### Passage provided
..............................
Los Angeles Historic-Cultural Monument
- Designated: July 2, 2019
- Reference no.: 1183

= Grand Central Market =

Public market in Downtown Los Angeles

The Grand Central Market is a historic public market in downtown Los Angeles, California. It has been in continuous operation since its opening in 1917, housed within the Homer Laughlin Building. The market features dozens of food vendors and serves as both a cultural and culinary hub which sees 2 million visitors annually.

==History==
The Grand Central Market opened in October 1917, taking up the entire ground floor of the Homer Laughlin Building. It was promoted at that time as “the largest and finest public market on the Pacific Coast.” The market replaced the previous tenant, the Ville de Paris department store, which vacated in 1917. At the time, it primarily served wealthier patrons who took the Angels Flight Railway from Bunker Hill. The "Wonder Market" as it was then called, "featured everything from fish, oysters and meat to the finest produce from farmers across the Southland. Shoppers could also find stalls with eggs and butter, bakeries, delicatessens, candy shops, florists, specialty goods and lunch counters." By 1926, the market's 120 stalls received around forty thousand customers daily, served by shopkeepers of various nationalities.

As the demographics of the surrounding area shifted in the latter half of the 20th century, the market saw a drastic change in its customer base and vendors. The market began to sell more low-cost groceries after the economic decline of post-WWII downtown and the opening of new supermarkets and farmers markets in L.A. caused it to take on a smaller footprint of 52 stalls by 1968. In 1978, the L.A. Times estimated that around half of the 180,000 weekly shoppers at the market were of Latino descent. In 1985, it was estimated that food stamp purchases made up 20 percent of sales at the market.
..............................
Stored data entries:
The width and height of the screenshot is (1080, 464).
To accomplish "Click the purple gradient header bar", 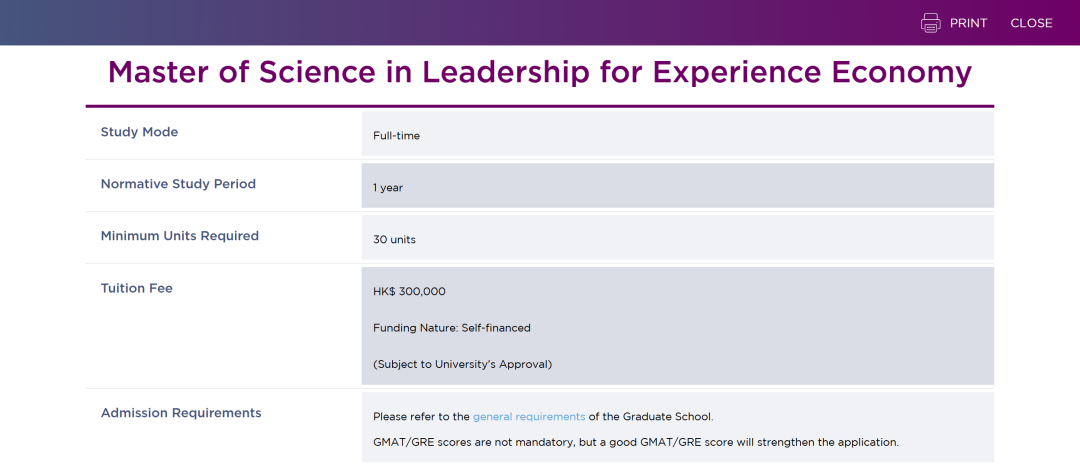I will point(540,23).
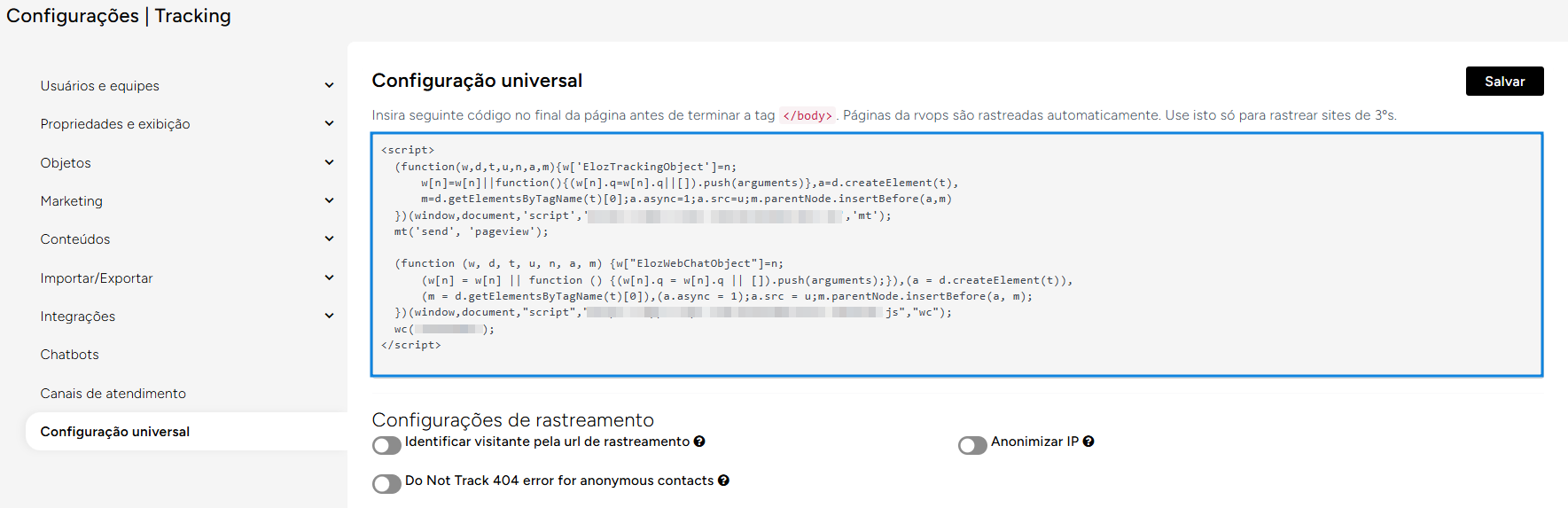The height and width of the screenshot is (508, 1568).
Task: Click help icon beside Anonimizar IP
Action: point(1088,442)

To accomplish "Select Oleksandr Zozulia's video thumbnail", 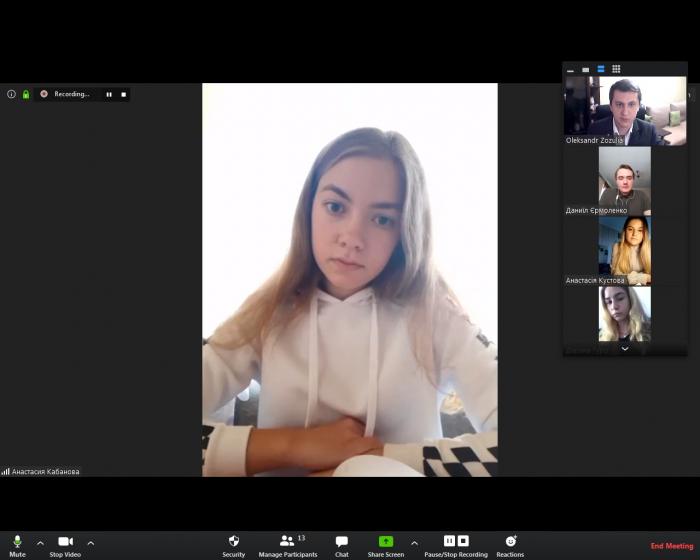I will point(625,111).
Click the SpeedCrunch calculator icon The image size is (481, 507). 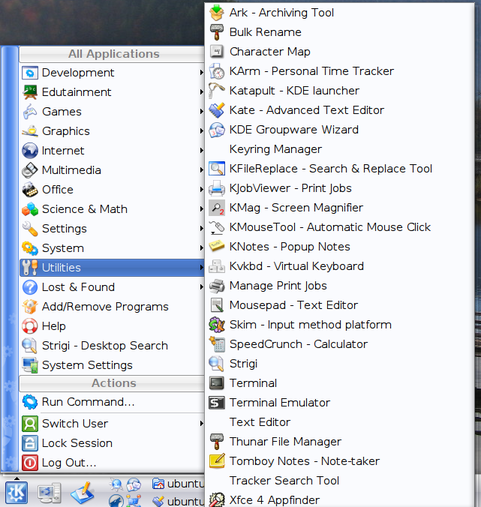217,344
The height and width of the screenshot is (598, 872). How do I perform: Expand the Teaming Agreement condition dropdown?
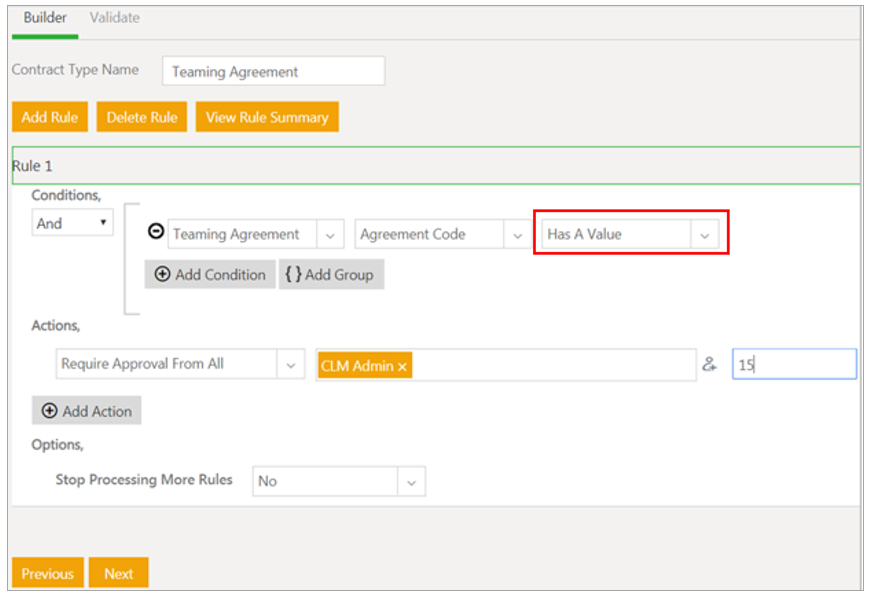click(330, 235)

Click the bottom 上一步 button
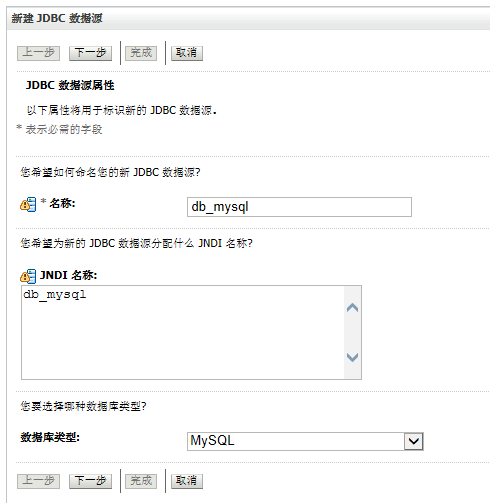pyautogui.click(x=38, y=481)
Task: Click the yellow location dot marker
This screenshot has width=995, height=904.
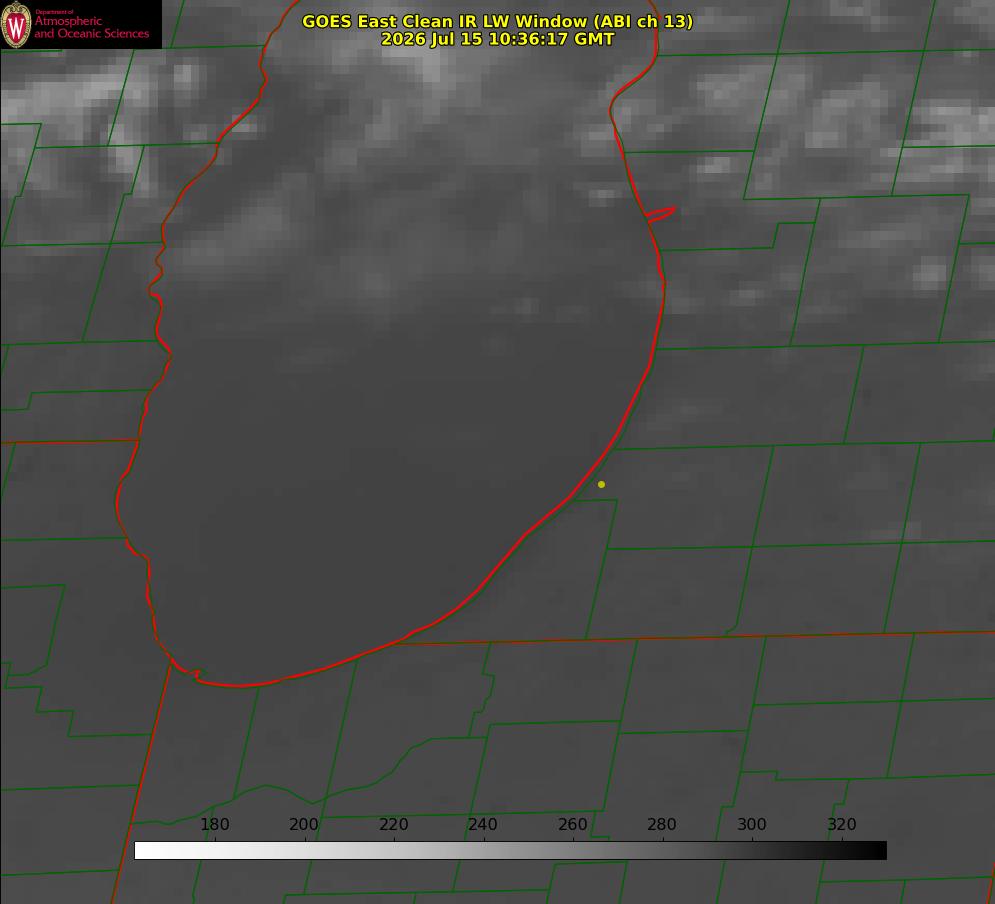Action: [601, 484]
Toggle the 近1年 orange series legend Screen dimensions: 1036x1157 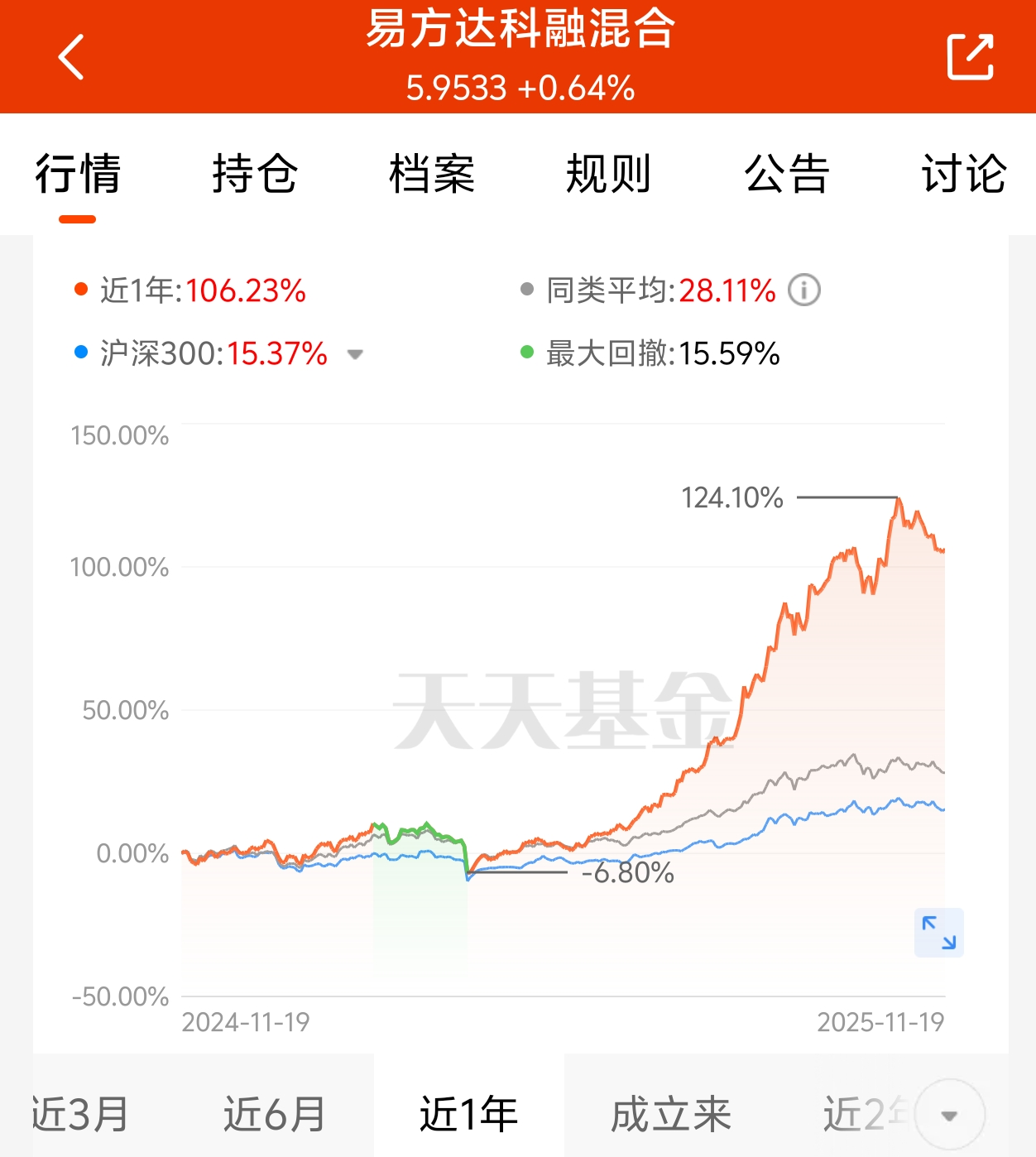[190, 290]
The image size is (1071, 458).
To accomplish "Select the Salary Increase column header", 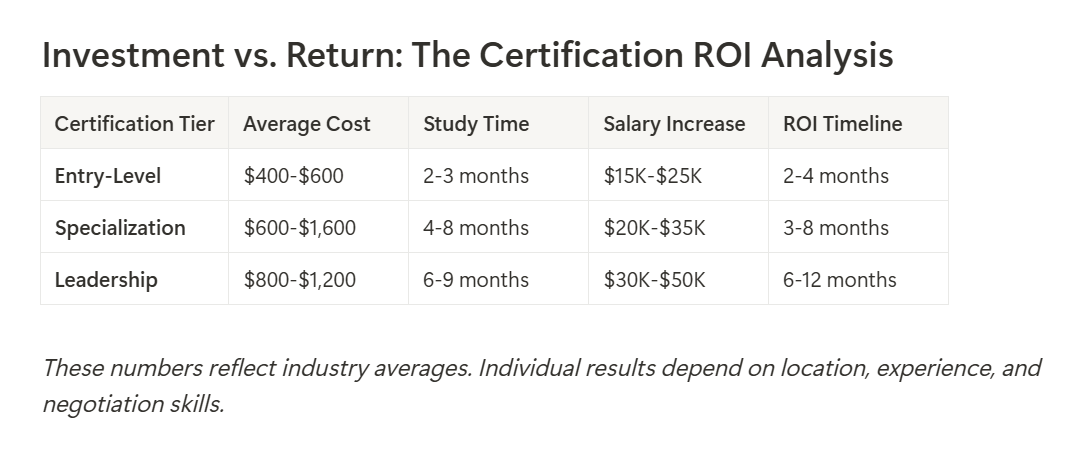I will tap(674, 124).
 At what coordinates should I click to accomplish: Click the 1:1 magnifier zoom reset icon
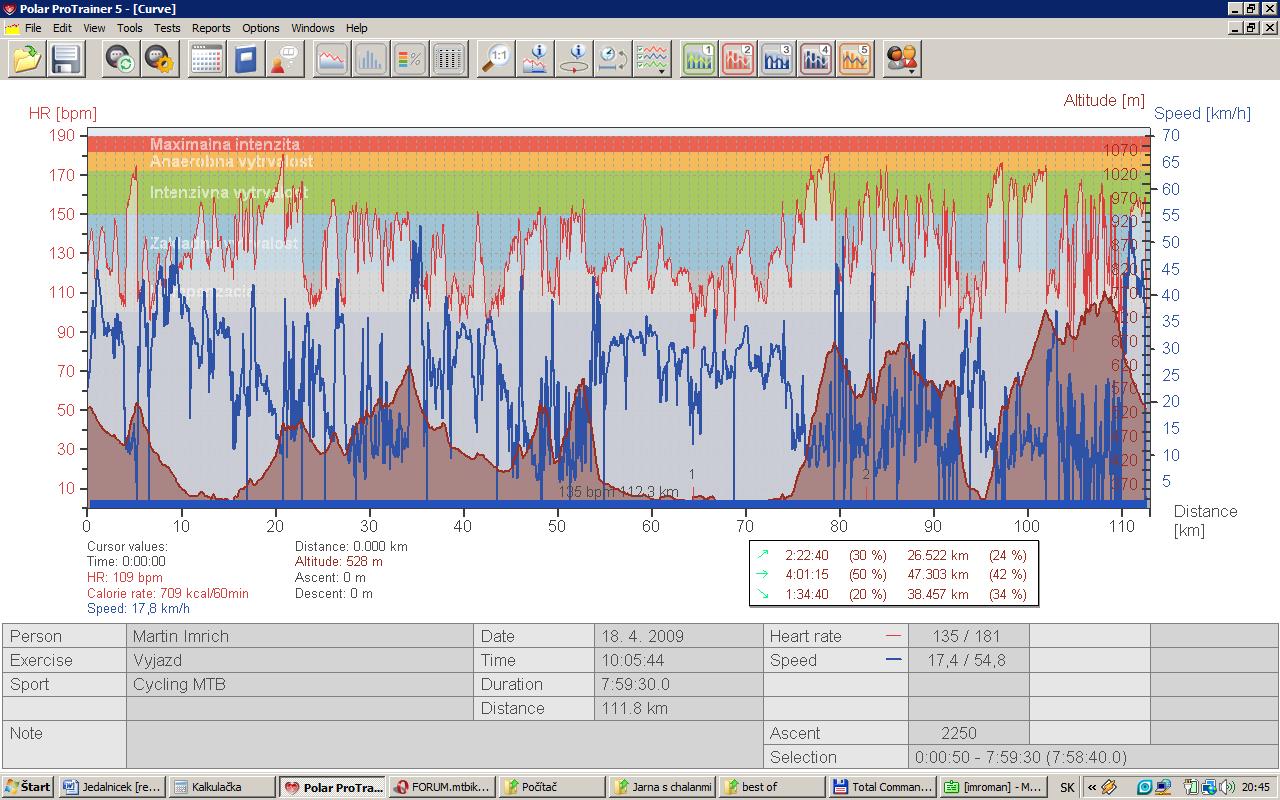pos(495,60)
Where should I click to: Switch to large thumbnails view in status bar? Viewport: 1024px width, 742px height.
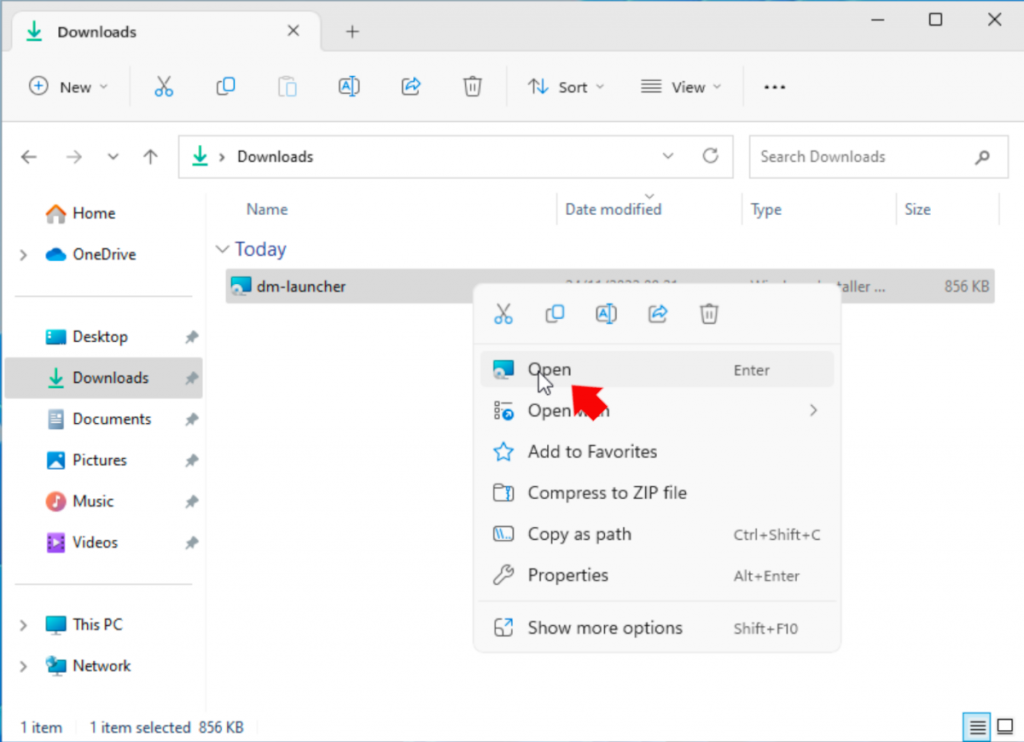click(1006, 727)
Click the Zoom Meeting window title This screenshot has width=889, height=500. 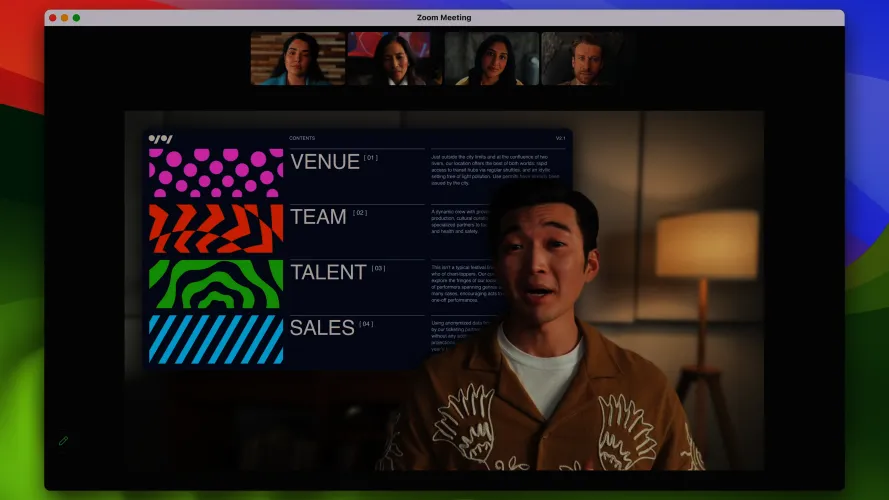coord(444,18)
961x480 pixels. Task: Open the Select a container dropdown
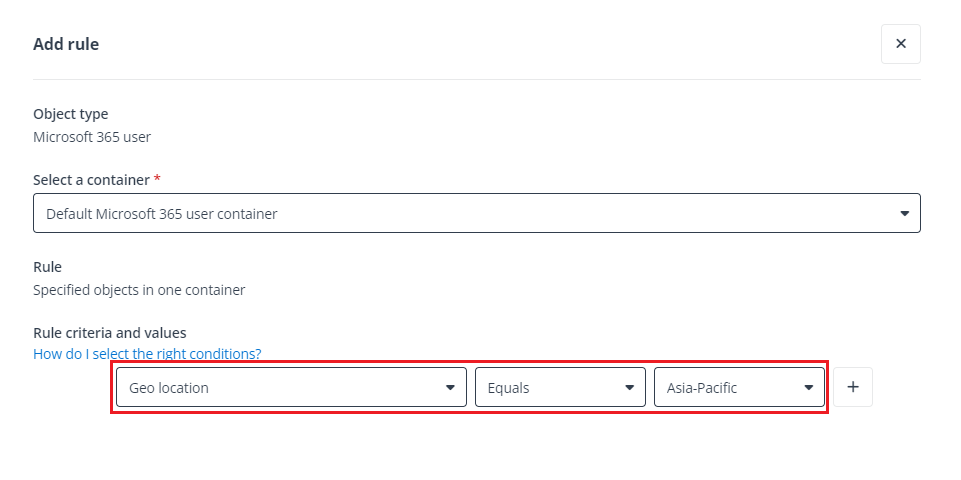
..............................
### Task instructions
• a. Answer these questions using the Grand Central Market passage.
(i) In which building has the market been housed since it opened?
(ii) How many stalls did the market have in 1926?
(iii) What share of the market's sales did food stamp purchases make up in 1985?
• b. In the Grand Central Market passage, rewrite the paragraph beginning "As the demographics of the surrounding area shifted" as a short list that keeps its main facts.
• c. Continue the Grand Central Market passage from the point where it stops.

### Results of the tasks
• a.
(i) The Homer Laughlin Building.
(ii) 120 stalls.
(iii) 20 percent.

• b.
- In the latter half of the 20th century, changing local demographics drastically changed the market's customers and vendors.
- After downtown's post-WWII economic decline and the opening of new supermarkets and farmers markets in L.A., the market sold more low-cost groceries and shrank to 52 stalls by 1968.
- In 1978, the L.A. Times estimated that about half of the 180,000 weekly shoppers were of Latino descent.
- In 1985, food stamp purchases were estimated to make up 20 percent of sales.

• c.
The market was bought by Beverly Hills attorney Ira Yellin in 1985 who led restoration and preservation efforts of the market. Restoration projects included removing mid-century additions (such as a tile façade covering the second story windows), restoring original Beaux Arts architectural details, installing vintage and new neon signs, and generally reviving the space. After the Great Recession the market began to struggle, seeing vacancy rates as high as 45%. Beginning around 2012, under the leadership of Yellin's widow, Adele, the market saw renewed investment and a push to combine legacy vendors with trendier food-concept stalls. This included bringing in eateries like EggSlut, Sticky Rice, Wexler’s Deli, and others.

In 2017, the market was sold to Langdon Street Capital, headed by Adam Daneshgar, for an undisclosed sum. The new ownership pledged to make maintenance and “surgical” improvements while preserving the market’s character.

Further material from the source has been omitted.